LONDON BRIEFING:British house prices are in no hurry to rise and remain vulnerable to a range of setbacks, writes FIONA WALSH
IT’S GRIM news all round on the housing market, whether you’ve already made it on to the property ladder or are still desperately trying to clamber onto the bottom rung.
A clutch of dismal reports this week have underlined the fragility of the recent recovery and warned that there could be far worse to come.
PricewaterhouseCoopers (PwC) presented the starkest scenario – that it could take another 10 years before house prices return in real terms to the record levels reached in 2007. The accountancy firm puts the chances of this at an alarming 50 per cent, bad news indeed for the growing number of Britons who regard their properties as their pensions.
The chances that Britain’s homes will be worth less in 2015 than they were in 2007 are put by PwC at 70 per cent.
The housing market “remains vulnerable to setbacks”, the accountancy firm warned, particularly as interest rates start to rise, either later this year or in 2011.
That is likely to have a significant knock-on effect on consumer confidence (already battered by the government’s austerity measures) and on the faltering recovery of the economy.
The bad news does not stop there. The Royal Institute of Chartered Surveyors (RICS) has highlighted a significant shift in supply and demand, with far more properties flooding on to the market since the abolition of the controversial home improvement packs that were, briefly, required from every vendor.
Now there are more sellers than buyers, another factor forcing prices down.
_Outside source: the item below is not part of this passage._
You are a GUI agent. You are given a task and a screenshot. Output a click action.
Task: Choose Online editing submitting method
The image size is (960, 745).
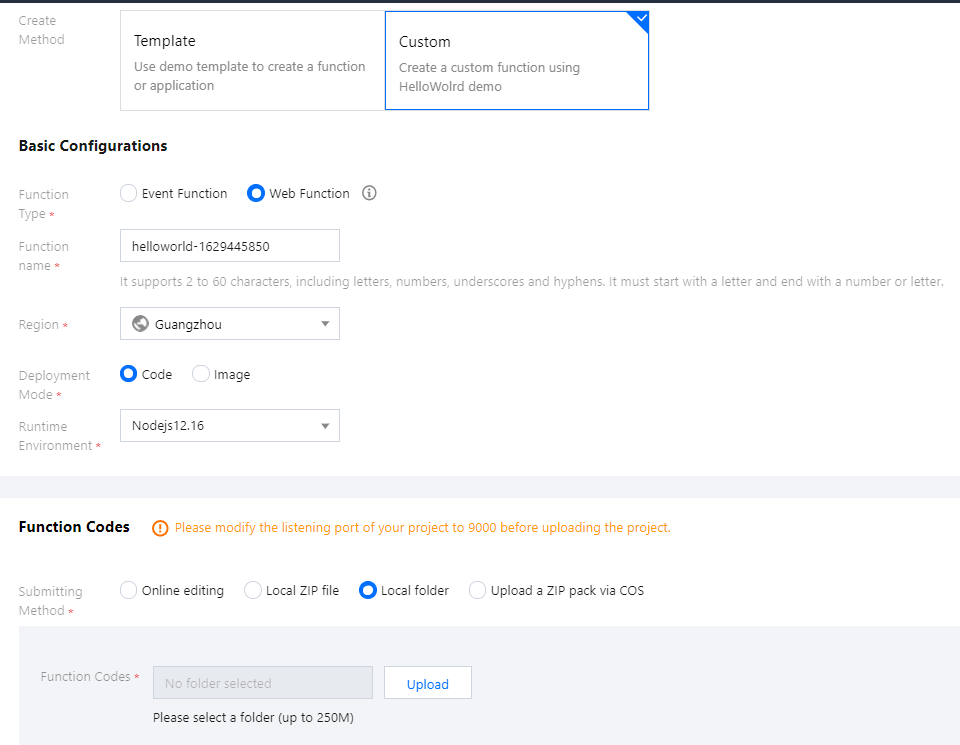pyautogui.click(x=129, y=590)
RICS says the number of homes being put on the market has been rising at its fastest rate for three years.
In another report, Capital Economics consultancy suggests property values could crash by as much as a quarter in the next three years, wiping about £40,000 off the average value of a house and taking prices back down to levels last seen in 2003.
It predicts a drop of 5 per cent this year, followed by two years of 10 per cent falls as the fiscal squeeze really starts to bite, with rising unemployment and shrinking household budgets.
Falling house prices should, in theory, be good news for buyers struggling to get a mortgage. But, just to complete the housing market misery, the Financial Services Authority (FSA) is proposing a clampdown on some of the riskier mortgage products still available despite the lessons supposedly learnt by lenders – and borrowers – in the financial crisis.
In a move that will be bad news for self-employed mortgage hopefuls, the City watchdog wants to ban self-certified mortgages, more commonly known as “liar’s loans” because it is so easy for applicants to inflate their income and thus take on a mortgage they will struggle to repay, particularly once the economy turns bad.
Such loans have worked well for many self-employed customers, who are often unable to provide evidence of their earnings, such as payslips, but the system is clearly open to abuse, and to over-optimistic assumptions from applicants.
The FSA now wants lenders to tighten up on fast-track mortgages and to carry out affordability checks to ensure applicants can service their home loans.
In a consultation paper on responsible lending, it is also calling for a tightening up on risky interest-only mortgages, which have been growing in popularity in recent years, with many borrowers using them as a last resort to get on to the housing ladder.
According to the FSA, almost one-third of mortgages taken out at the peak of the market were interest-only loans. The problem with this type of loan is that many of the customers who take them out fail to make any proper plan to repay the capital, as they eventually must. Instead they bet on being able to sell their house at a later date, at a vastly increased price, enabling them to repay the loan and buy another property. The rather large flaw in the plan is that house prices do not always rise.
The new rules will make it even harder for many would-be home owners to take on a mortgage – some industry bodies are warning that future generations could be frozen out of the market – but they are long overdue.
Indeed, it seems extraordinary that it has taken the regulator so long to address the problem.
Between 2007 and the first quarter of this year, according to the FSA, almost 50 per cent of customers who took out mortgages did so without having their income verified by the lender. And 46 per cent of households either had no money left or had a shortfall after mortgage payments and living costs were met.
Now that is what you call an accident waiting to happen.